This theoretically already happened during WWII, though...
Uh... did the US send out female soldiers? I must confess I've never heard of it.
Sort of.
WWI and WWII are basically the reason why women are allowed to vote and hold the full range of jobs in the US.
Also, @Nikov: I may be totally wrong, here, but I do have a female relative who was in the Hitler Youth--and from what I've heard about the society of the time, the women were busy doing men's civilian work at home, and dislodging them for the front lines would have been stupid due to killing the support base. Their job in the ideal society was to make Aryan babies and do housework--and that was basically it.
The evacuation west really didn't work that well.
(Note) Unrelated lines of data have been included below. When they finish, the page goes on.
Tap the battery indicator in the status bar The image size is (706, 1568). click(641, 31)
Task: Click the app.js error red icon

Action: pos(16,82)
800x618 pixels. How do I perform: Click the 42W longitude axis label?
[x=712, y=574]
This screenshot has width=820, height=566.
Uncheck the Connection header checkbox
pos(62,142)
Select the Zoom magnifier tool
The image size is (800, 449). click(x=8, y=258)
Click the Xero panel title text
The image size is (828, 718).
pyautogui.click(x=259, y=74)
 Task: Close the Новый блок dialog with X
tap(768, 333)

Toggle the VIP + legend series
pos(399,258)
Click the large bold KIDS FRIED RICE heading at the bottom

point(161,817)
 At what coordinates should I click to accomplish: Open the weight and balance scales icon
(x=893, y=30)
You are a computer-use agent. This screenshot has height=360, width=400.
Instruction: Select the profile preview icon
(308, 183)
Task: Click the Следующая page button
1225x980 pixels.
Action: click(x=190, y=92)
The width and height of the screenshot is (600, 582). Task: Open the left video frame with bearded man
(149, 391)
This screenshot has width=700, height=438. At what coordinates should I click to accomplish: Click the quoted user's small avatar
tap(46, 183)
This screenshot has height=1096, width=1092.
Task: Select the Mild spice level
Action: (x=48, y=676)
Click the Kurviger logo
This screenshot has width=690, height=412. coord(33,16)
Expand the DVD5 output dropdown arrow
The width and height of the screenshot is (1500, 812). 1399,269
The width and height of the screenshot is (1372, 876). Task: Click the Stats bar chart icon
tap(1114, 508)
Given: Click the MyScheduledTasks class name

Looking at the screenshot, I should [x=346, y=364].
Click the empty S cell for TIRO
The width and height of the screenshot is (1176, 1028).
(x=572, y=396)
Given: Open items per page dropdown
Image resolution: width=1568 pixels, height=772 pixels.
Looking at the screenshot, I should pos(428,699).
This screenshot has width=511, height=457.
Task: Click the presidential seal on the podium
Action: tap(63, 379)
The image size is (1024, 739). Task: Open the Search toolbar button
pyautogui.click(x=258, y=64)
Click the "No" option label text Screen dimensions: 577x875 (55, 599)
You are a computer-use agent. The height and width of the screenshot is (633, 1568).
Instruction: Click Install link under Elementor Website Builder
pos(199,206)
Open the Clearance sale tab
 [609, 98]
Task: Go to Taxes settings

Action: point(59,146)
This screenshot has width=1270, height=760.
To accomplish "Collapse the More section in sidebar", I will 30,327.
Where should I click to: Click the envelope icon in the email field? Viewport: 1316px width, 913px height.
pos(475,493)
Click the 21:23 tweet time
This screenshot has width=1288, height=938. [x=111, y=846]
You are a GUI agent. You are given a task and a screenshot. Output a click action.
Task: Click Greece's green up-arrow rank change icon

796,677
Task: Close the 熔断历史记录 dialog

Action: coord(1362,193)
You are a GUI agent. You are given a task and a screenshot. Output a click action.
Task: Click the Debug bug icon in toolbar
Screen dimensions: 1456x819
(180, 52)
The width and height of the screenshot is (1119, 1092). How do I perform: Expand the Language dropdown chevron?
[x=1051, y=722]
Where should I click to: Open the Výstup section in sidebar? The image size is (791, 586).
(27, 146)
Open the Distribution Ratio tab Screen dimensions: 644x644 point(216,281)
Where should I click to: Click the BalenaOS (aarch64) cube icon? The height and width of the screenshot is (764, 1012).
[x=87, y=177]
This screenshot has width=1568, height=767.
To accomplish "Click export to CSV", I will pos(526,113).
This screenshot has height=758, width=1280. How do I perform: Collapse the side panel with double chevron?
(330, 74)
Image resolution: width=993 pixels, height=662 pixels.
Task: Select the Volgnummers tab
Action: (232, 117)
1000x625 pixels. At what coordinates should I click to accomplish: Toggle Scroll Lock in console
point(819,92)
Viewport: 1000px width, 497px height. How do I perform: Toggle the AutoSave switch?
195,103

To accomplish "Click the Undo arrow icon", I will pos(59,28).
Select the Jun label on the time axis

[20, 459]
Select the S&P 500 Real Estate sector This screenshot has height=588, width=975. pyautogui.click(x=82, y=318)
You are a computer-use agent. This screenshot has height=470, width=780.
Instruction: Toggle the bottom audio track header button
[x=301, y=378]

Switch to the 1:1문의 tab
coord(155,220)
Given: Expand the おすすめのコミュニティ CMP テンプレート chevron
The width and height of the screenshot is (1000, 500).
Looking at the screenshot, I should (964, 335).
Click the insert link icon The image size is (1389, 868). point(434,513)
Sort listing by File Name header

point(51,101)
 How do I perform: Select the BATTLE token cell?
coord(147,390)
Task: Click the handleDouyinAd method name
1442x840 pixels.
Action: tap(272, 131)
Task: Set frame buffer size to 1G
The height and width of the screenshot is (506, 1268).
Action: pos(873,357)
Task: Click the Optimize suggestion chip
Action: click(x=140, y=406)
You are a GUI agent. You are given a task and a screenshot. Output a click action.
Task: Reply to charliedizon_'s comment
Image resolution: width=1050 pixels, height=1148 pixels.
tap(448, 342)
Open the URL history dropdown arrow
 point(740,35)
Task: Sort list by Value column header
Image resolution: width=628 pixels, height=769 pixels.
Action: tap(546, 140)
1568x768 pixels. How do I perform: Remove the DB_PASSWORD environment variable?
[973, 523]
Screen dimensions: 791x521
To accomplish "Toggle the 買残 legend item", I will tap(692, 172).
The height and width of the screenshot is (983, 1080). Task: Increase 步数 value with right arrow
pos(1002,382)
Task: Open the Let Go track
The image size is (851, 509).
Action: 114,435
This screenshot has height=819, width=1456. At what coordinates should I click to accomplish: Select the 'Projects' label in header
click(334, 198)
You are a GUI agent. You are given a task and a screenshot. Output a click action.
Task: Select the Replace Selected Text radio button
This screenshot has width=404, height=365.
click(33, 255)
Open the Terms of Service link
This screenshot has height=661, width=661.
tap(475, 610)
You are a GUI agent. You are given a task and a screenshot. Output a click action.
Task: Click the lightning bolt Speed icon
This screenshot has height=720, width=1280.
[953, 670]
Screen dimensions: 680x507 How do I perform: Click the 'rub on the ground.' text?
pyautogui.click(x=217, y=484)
All I heard was that bombs kept on bombing the shit out of the little farming village in question, and when the Red Army rolled by the only reason why my relative and her family weren't raped with the rest of their community was that they had a prisoner to vouch for them. Hell, she didn't even know why they were fighting, or who the opposing army was, or anything about the Holocaust. So... I don't think that the operation and decisions were quite as coherent as you described (based, of course, on solely anecdotal evidence).
I sort of feel like the vast incompetence of Nazi Germany in general should not lead us to assume that they had the correct, or incorrect, idea about women in infantry units. I don't have the right answer, either, but I don't think we can say their reactions to a perceived need were necessarily rational or good.